Smartales
An AI-driven e-book platform that helps parents spend less time finding the right books to read to their kids — designed end-to-end in a 7-day Google Ventures-style sprint.
The challenge
Seven days to design an AI reading companion
Parents of kids aged 4–9 find choosing books time-consuming: libraries are vast, content has to suit two comprehension levels at once, and judging whether a book is appropriate often means reading it yourself first. With a 7-day deadline, we adapted Google Ventures' Design Sprint framework and ran the whole process from a shared Notion plan I set up on Day 0 — every phase, task split, and note lived there.
- Day 1–2Discover & understand
Recruited and ran 6 moderated parent interviews; synthesized themes into a persona and four How-Might-We statements.
- Day 3Make a map
Mapped the critical user journey to the MVP; lightning demos of Blinkist, Kindle, and Bookly.
- Day 4Sketch
Crazy 8s — 16 ideas in 8 minutes — and locked the design constraint: iPad as primary device.
- Day 5Decide
Critiqued every sketch, bet on the generative-AI solution, storyboarded the critical flow.
- Day 6Prototype
Hi-fi prototype plus a full visual identity and design system.
- Day 7Test
5 moderated usability tests with the same parents from Day 1.

Days 1–3
Six interviews, one persona, four HMWs
I recruited and ran 6 moderated remote interviews with parents who regularly read to their kids. Synthesis produced our persona — Fiona, 34, a consultant reading bedtime stories to a 6- and a 4-year-old — and four How-Might-We statements about comprehension levels, personalization, content assessment time, and keeping discovery feeling like family time rather than a chore.
“I might know the children's books better than my kids — I usually need to read the whole story to evaluate it before reading it to them.”— Parent interview, Day 1
Lightning demos of Blinkist, Kindle, and Bookly benchmarked how leading readers handle summaries, syncing, and AI assistants — and where they overwhelm non-technical users.
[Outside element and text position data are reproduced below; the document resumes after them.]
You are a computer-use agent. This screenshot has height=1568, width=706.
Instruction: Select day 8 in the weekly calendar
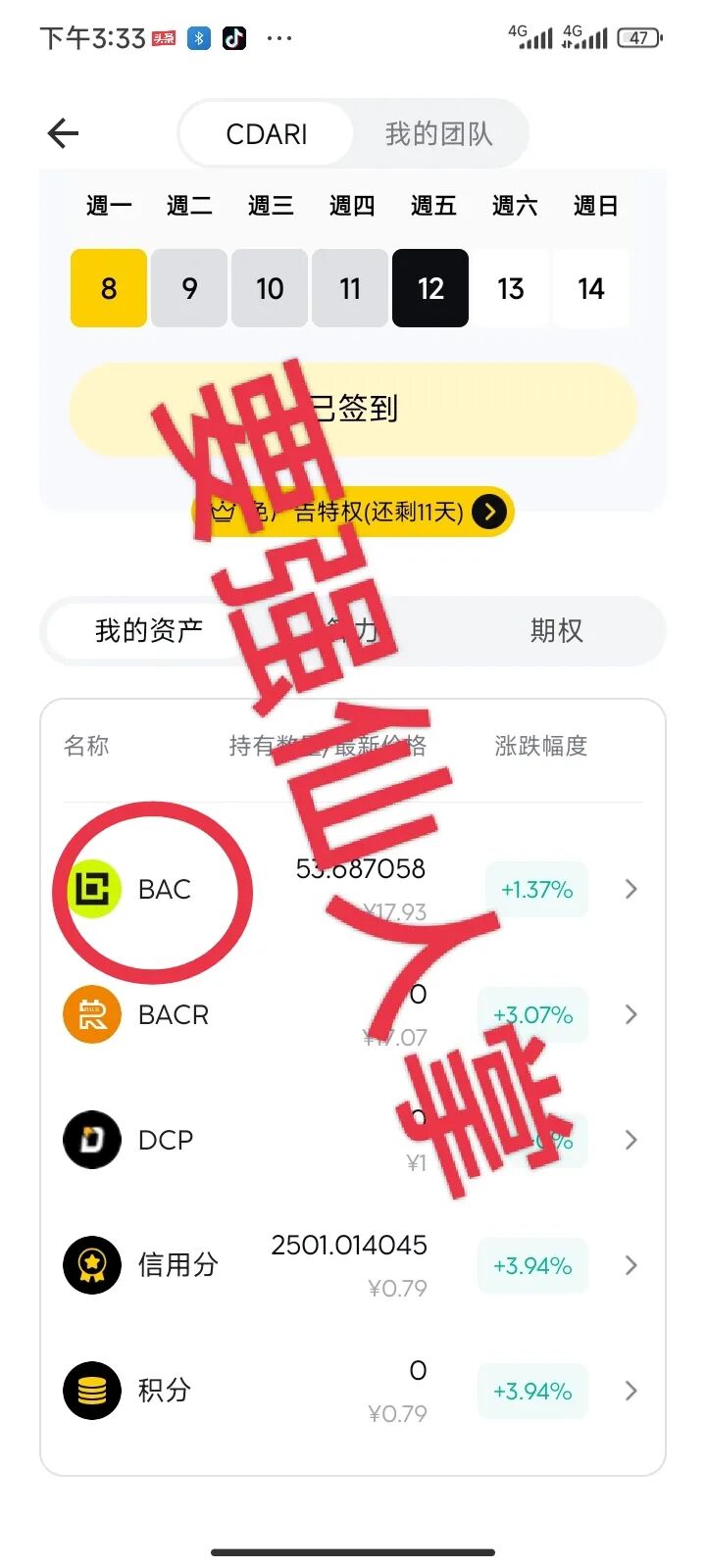tap(109, 288)
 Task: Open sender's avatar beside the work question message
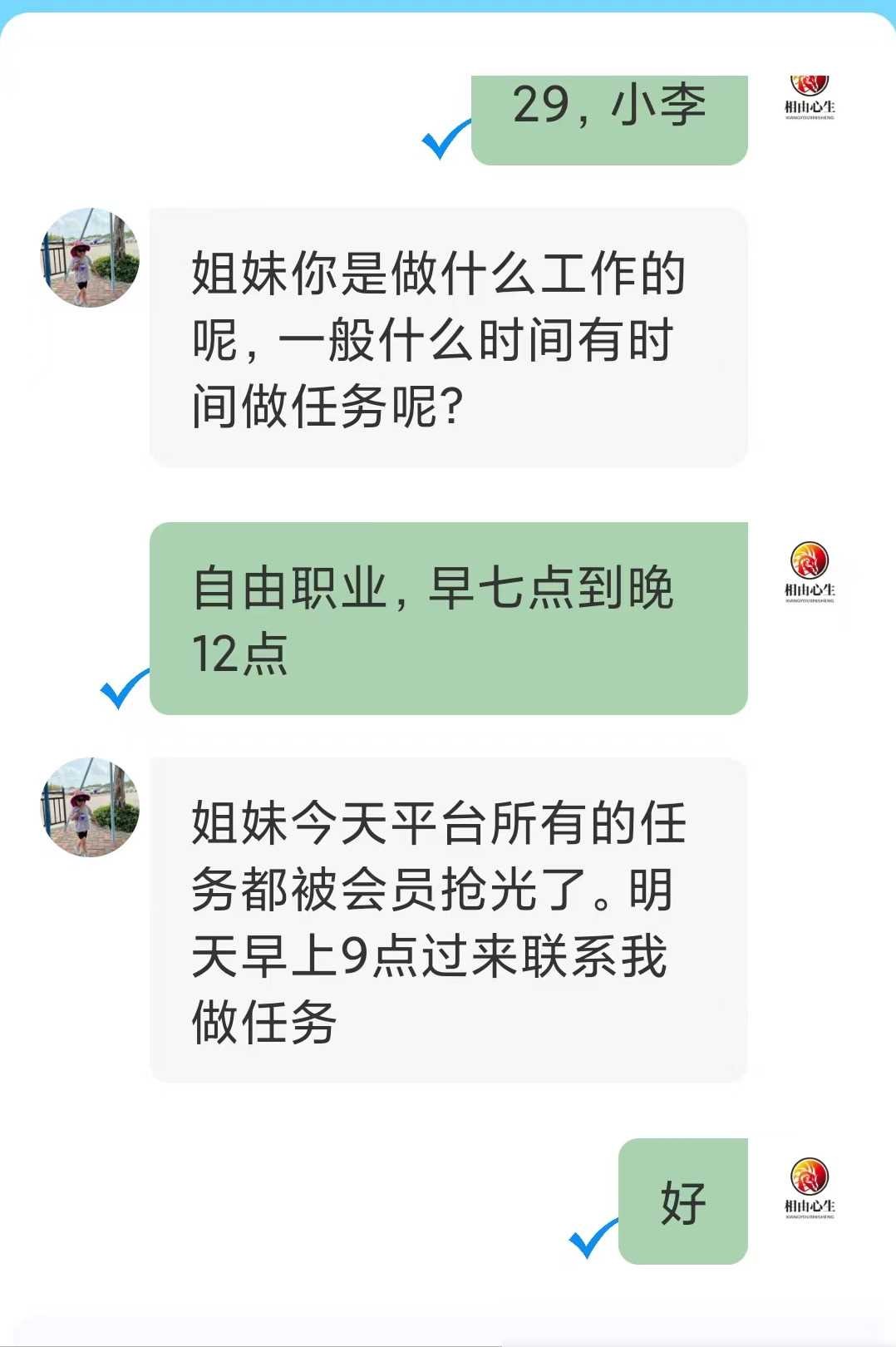pyautogui.click(x=90, y=258)
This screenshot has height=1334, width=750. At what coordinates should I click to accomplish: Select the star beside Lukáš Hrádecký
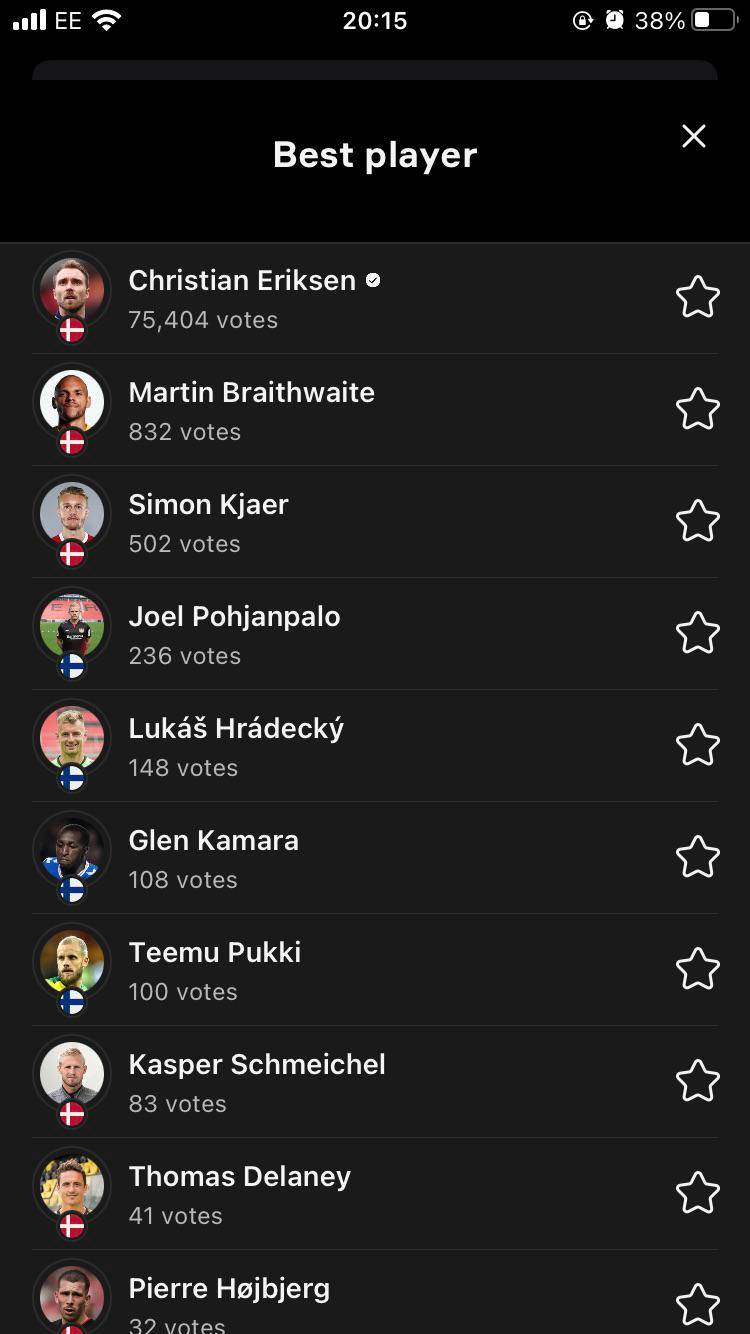(x=697, y=745)
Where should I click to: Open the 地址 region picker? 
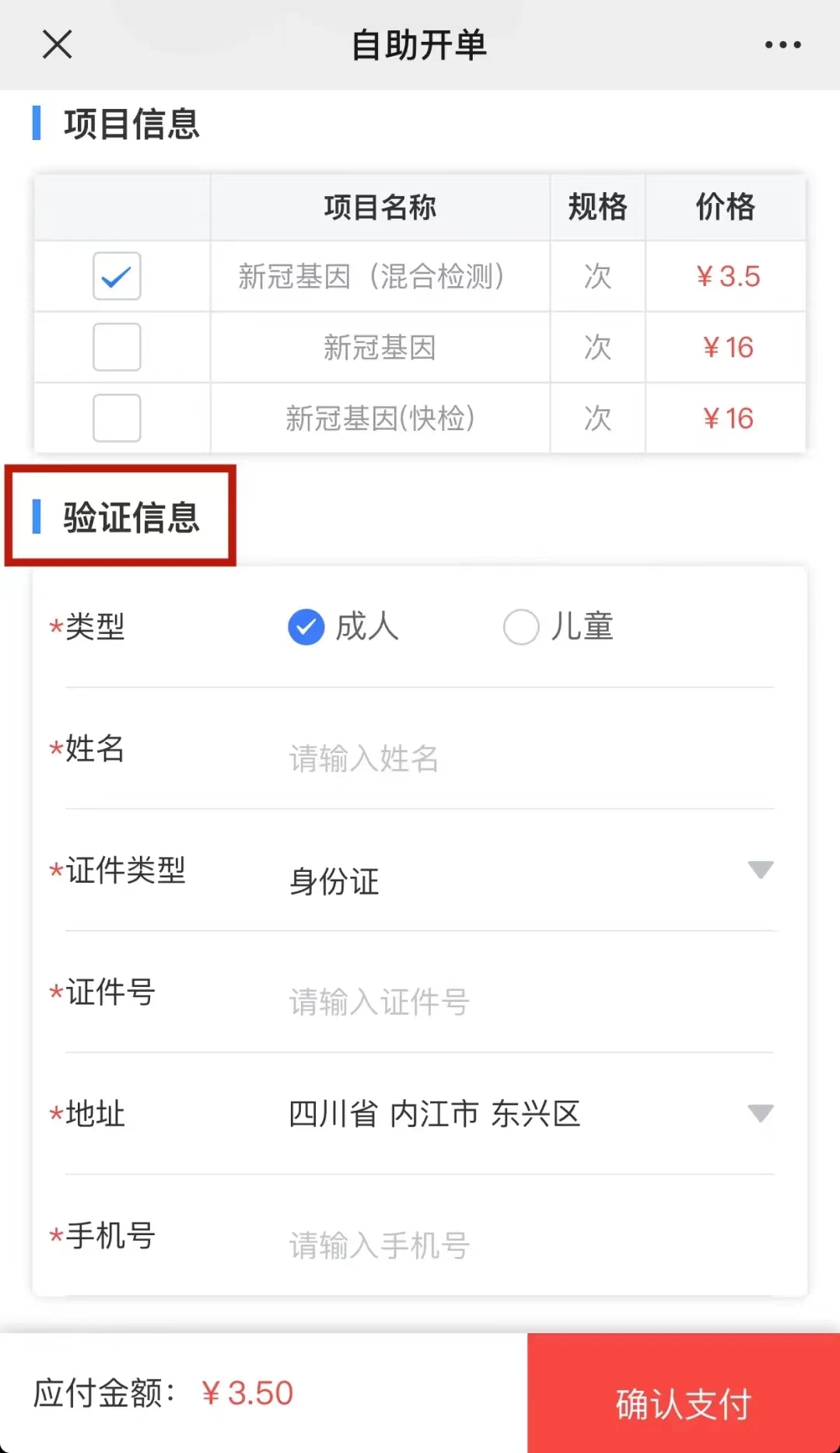530,1114
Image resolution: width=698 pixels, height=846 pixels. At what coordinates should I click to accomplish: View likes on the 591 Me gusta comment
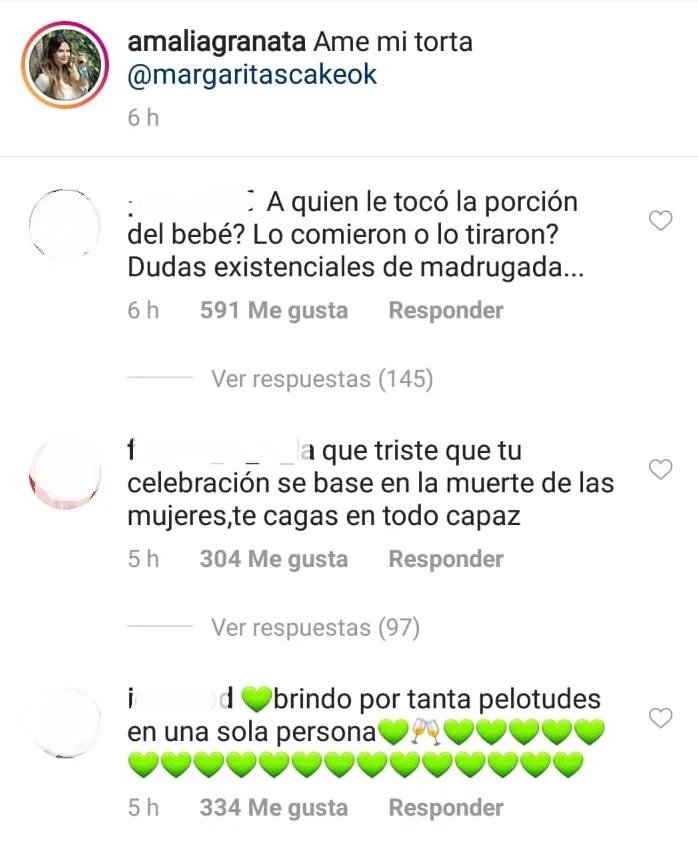(274, 311)
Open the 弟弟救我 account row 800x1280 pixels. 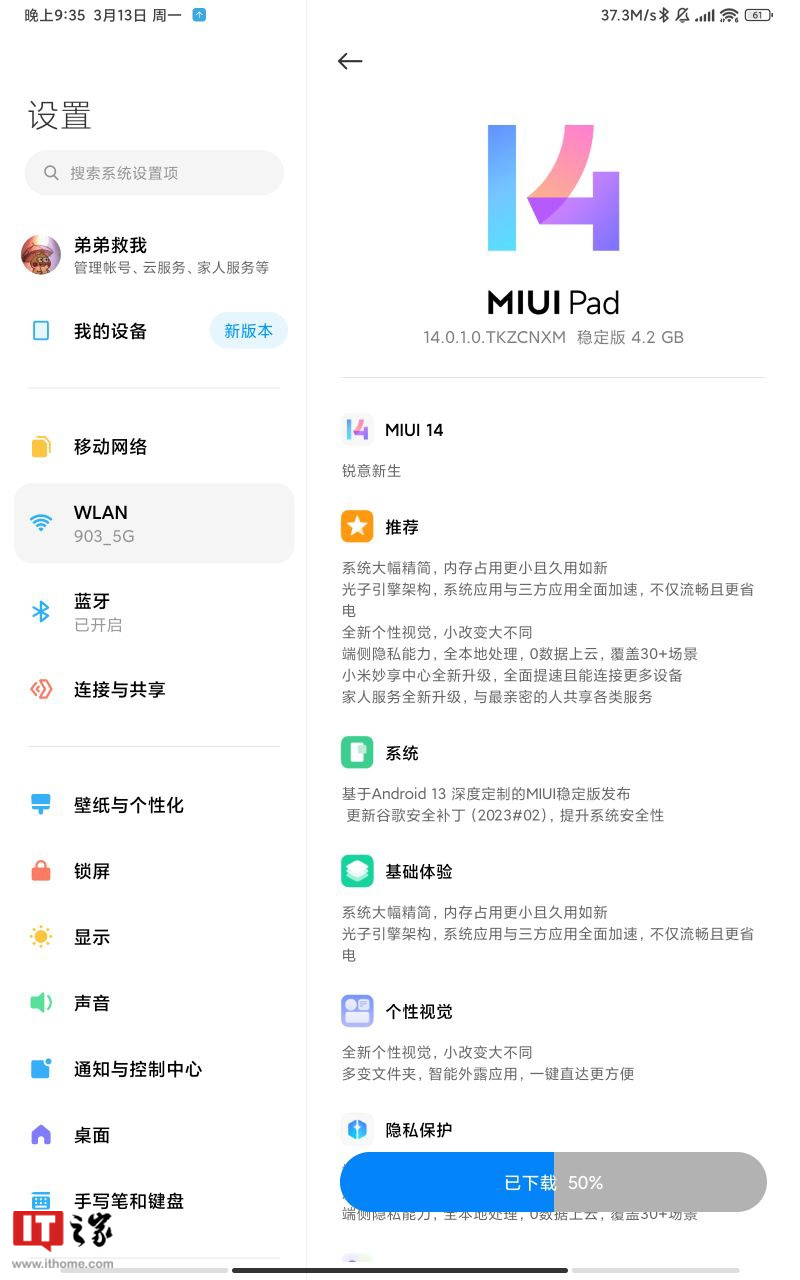tap(154, 255)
The journey map below turned all of it into one artifact: the critical route from finding a book to reading it together, with every AI touchpoint marked.

Days 4–5
Sixteen sketches, one bet


The winning direction became three AI features, each mapped to a specific pain point: Summarize (assess a book's content in seconds), Audio Customize (personalized read-aloud voices), and Visualize (AI-generated imagery to aid comprehension). We storyboarded the critical flow before touching a single pixel.


Day 6
Hi-fi prototype & visual identity
One day for the build: a hi-fi prototype of the three AI features, plus the visual identity to carry them — logo, Metropolis type scale, a navy/lavender palette specified for both light and dark modes with accessibility checks, and a component set covering button states and navigation icons.
Day 7
Testing the AI features
Five moderated usability tests with the same parents from Day 1. Common navigation was error-free — but the AI features exposed exactly the naming and trust problems that are cheap to fix now and expensive to discover after launch:
✗ “Summarize” read as a static book description, not an AI assessment tool — 3 of 5 participants
✗ Skepticism about how faithful AI-generated content is to the original book — 3 of 5 participants
✗ “Audio Customize” mistaken for technical controls like volume — 2 of 5 participants
Reflection
What a sprint teaches you
The sprint forced risk-taking beyond familiar design-thinking comfort zones. Early testing gave us honest signals about which AI applications feel feasible and trustworthy to parents — the naming issues are precisely the kind of insight rapid validation exists to catch. Next: recommendations that serve different comprehension levels within one family.